• _Directions for this task_
Write the next part of the editorial about the delayed Dungeness crab season in Bodega Bay, picking up after its final sentence.

• _Excerpted passage_

PD Editorial: Another bleak crab season for local ports

Much of the fishing fleet is idle, and stacks of crab pots stand like sentries near Spud Point Marina, awaiting the start of the commercial crab fishing season, delayed for a second straight year.|

December should be a hectic time in Bodega Bay, with fishing boats zipping in and out of the harbor to service traps and offload Dungeness crab.

But for the second straight year the small port is dismally quiet.

Much of the fishing fleet is idle, and stacks of crab pots stand like sentries alongside Westshore Road near Spud Point Marina, awaiting the start of the commercial crab fishing season, delayed again because high levels of domoic acid, a potentially fatal neurotoxin, have been detected in crustaceans off the North Coast.

“Look at what’s happening at Spud Point - there’s probably 10,000 pots sitting out there. Those are guys who aren’t going out,” fishermen Charlie Beck told Staff Writer Angela Hart. “Our small fishing fleet is getting destroyed. Last year was the worst season that we’ve ever seen, and this year it’s looking pretty bleak, especially for the smaller boats.”

Saved entries
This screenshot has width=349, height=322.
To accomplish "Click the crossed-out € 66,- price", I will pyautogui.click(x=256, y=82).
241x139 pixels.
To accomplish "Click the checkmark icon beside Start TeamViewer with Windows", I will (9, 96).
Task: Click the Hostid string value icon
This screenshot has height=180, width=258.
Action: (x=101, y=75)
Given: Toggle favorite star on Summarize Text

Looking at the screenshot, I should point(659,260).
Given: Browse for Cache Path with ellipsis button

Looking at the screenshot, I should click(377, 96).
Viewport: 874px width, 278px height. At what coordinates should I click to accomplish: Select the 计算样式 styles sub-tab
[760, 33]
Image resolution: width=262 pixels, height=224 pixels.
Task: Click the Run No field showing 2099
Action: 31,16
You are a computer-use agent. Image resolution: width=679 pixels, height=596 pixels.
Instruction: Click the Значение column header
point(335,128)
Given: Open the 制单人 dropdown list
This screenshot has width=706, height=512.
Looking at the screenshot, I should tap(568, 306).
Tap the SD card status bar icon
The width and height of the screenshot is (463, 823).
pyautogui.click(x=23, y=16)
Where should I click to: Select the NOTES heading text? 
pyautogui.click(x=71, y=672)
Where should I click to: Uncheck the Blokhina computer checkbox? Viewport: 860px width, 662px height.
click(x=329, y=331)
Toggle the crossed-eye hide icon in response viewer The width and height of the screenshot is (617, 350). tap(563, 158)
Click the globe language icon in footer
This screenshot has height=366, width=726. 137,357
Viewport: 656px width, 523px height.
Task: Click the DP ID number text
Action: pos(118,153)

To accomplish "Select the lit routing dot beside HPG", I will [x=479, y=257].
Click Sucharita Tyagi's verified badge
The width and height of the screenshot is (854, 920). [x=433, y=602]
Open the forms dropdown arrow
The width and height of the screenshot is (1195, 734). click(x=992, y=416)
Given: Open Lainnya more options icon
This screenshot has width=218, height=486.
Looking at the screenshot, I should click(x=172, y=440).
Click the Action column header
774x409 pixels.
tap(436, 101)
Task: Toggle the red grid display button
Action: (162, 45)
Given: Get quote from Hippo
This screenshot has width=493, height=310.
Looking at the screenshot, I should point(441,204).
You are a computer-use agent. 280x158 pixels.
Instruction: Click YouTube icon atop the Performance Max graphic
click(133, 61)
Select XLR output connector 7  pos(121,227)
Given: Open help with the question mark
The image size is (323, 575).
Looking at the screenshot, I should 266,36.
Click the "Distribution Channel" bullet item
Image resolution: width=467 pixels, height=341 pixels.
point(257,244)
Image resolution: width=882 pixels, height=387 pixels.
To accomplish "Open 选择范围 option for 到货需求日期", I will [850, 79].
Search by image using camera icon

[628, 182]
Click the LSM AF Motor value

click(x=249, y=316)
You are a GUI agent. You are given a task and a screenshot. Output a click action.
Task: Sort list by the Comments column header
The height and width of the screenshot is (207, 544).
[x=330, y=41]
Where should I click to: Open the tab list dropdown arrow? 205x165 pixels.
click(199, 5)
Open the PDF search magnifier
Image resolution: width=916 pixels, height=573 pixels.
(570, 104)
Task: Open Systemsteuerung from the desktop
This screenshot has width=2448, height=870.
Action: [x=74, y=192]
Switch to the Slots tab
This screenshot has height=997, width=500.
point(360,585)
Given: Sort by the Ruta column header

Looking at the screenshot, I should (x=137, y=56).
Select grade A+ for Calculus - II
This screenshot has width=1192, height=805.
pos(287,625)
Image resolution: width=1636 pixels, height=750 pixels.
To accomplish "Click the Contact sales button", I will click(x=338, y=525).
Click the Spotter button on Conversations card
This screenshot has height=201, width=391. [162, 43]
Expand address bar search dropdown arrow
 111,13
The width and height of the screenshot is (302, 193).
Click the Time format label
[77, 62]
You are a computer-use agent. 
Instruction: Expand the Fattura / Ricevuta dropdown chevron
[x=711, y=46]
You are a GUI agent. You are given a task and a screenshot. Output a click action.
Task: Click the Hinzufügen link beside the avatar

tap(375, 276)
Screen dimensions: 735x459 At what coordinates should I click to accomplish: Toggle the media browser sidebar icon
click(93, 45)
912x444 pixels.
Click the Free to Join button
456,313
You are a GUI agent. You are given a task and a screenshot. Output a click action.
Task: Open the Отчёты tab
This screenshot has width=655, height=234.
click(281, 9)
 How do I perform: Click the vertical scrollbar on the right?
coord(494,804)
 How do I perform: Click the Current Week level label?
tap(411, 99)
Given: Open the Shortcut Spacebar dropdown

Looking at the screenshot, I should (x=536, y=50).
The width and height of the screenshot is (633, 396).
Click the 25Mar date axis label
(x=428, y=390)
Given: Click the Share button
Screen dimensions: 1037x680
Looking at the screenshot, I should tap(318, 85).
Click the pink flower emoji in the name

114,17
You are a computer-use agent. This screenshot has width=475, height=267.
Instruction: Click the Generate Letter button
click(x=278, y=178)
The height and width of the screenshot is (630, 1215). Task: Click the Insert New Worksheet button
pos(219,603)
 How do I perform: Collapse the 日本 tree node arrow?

• _Result of this exercise_
It’s a sharp blow for the North Coast’s beleaguered fishing industry and for small communities like Bodega Bay and Fort Bragg where the economy and the well-being of many families is dependent on commercial and recreational fishing.

Dungeness crab is more than a holiday staple in Northern California. In most years, it is the most lucrative of the state’s commercial fisheries.

Crab generated about $86 million for California fishermen in 2013, according to the state Department of Fish and Wildlife. In 2014, an off year, the catch was still $67 million. Last year, with the start of season delayed until late March, leaving just three months for commercial crabbing, revenue fell to just $33 million, less than half of the five-year average.

Unlike last year, when the entire coast was closed due to elevated levels of domoic acid, crabbing presently is allowed north of Humboldt Bay and south of Point Reyes. But that’s too far for most small operators who must balance time and fuel cost against any possible catch.

We hope that oceans improve and concentrations of domoic acid drop enough to open the coast before this becomes another lost season for much of the local fishing fleet. But more trouble is on the horizon for ocean fisheries, a traditional source of healthy and sustainable food.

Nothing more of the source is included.